Public : Oui. Mais quels sont les arguments que l’on peut avancer ?

RMS : Je n’ai pas d’argument de cette forme. Je ne dis pas : « Vous gagnerez plus si vous respectez les droits des autres ». Non ! Je dis : « Ce que vous faites est injuste, il faut arrêter ». Mais évidemment, Microsoft ne va pas arrêter de soi. C’est à nous de vaincre les entreprises privatrices.

Public : D’accord, voilà. Merci.

Public : Bonjour, j’ai deux questions. Est-ce que vous considérez que la liberté 0 est vraiment respectée si un programme n’est pas accessible, par exemple aux personnes non-voyantes ?

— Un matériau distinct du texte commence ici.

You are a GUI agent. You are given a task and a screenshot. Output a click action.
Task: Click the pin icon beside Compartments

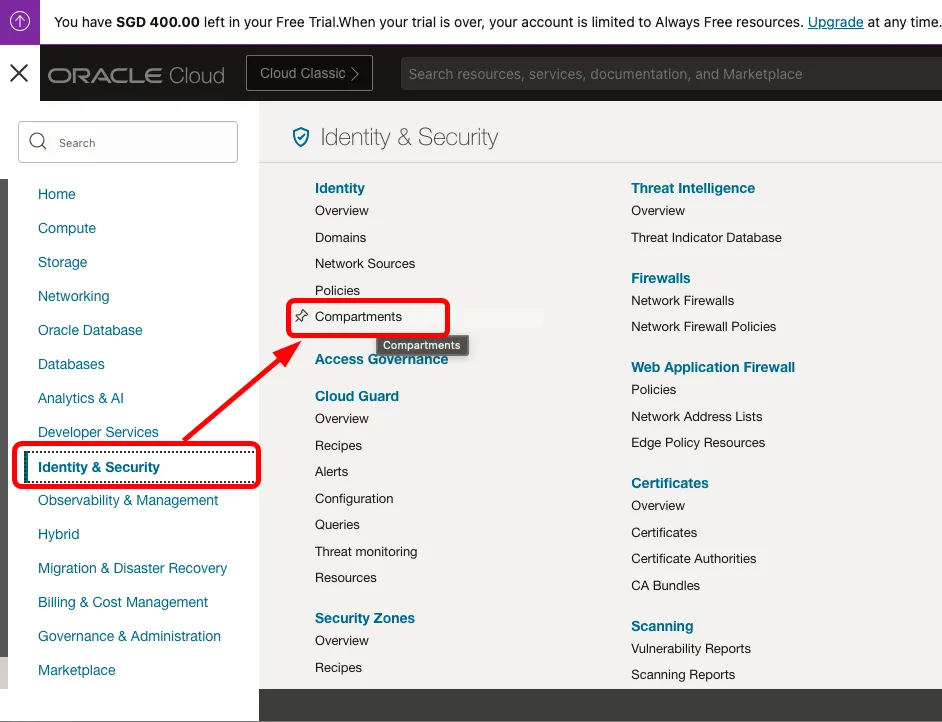pyautogui.click(x=301, y=317)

RMS : Oui bien sûr. La faute de quelques fonctionnalités désirables n’est pas un manque de liberté. Il faut les distinguer. Un programme libre mais pas accessible est beaucoup meilleur qu’un programme injuste, privateur, qui ne respecte la liberté de personne. Et donner un programme libre auquel manquent quelques fonctionnalités désirables, n’importe qui est libre d’ajouter ces fonctionnalités. Mais donner un programme privateur, nous ne pouvons pas le libérer, nous ne pouvons rien faire pour le libérer. Le seul chemin pour arriver au but désiré, c’est-à-dire au programme libre qui fait toutes les choses désirables, est à travers le programme libre qui ne fait pas toutes, parce que nous pouvons ajouter les fonctionnalités. Il y a environ 15 ans, un programmeur aveugle qui s’appelle Krishnakant, est venu à ma conférence en Inde, et il s’est plaint qu’un programme de vocaliser l’écran, un programme libre, ne fonctionnait pas vraiment bien. Et il a dit : « Qu’est-ce que je dois faire ? » Je lui ai proposé de l’améliorer. Quelques années plus tard, il est venu à une autre conférence, en Inde, et il a raconté ce que je viens de dire. Puis il a dit : « Et je l’ai fait ! » Il est devenu développeur de ce programme, Orca et l’a beaucoup amélioré, et a contribué. Voici quelque chose que vous pouvez aussi faire si vous êtes bon programmeur, je ne vous connais pas. Lui, il était bon programmeur. Vous, si vous pouvez programmer bien, vous pouvez corriger les fautes techniques pratiques dans les programmes libres. Mais les fautes éthiques dans les programmes privateurs, nous ne pouvons pas corriger, nous ne pouvons rien faire. C’est nous rendre ou nous battre. Et je dois dire que je ne tolérerai jamais un programme privateur seulement parce qu’il fonctionne mieux pour quelque peu, au niveau pratique. C’est meilleur de libérer la majorité d’abord, et avoir la possibilité de libérer le reste, que de ne rien faire, de ne libérer personne.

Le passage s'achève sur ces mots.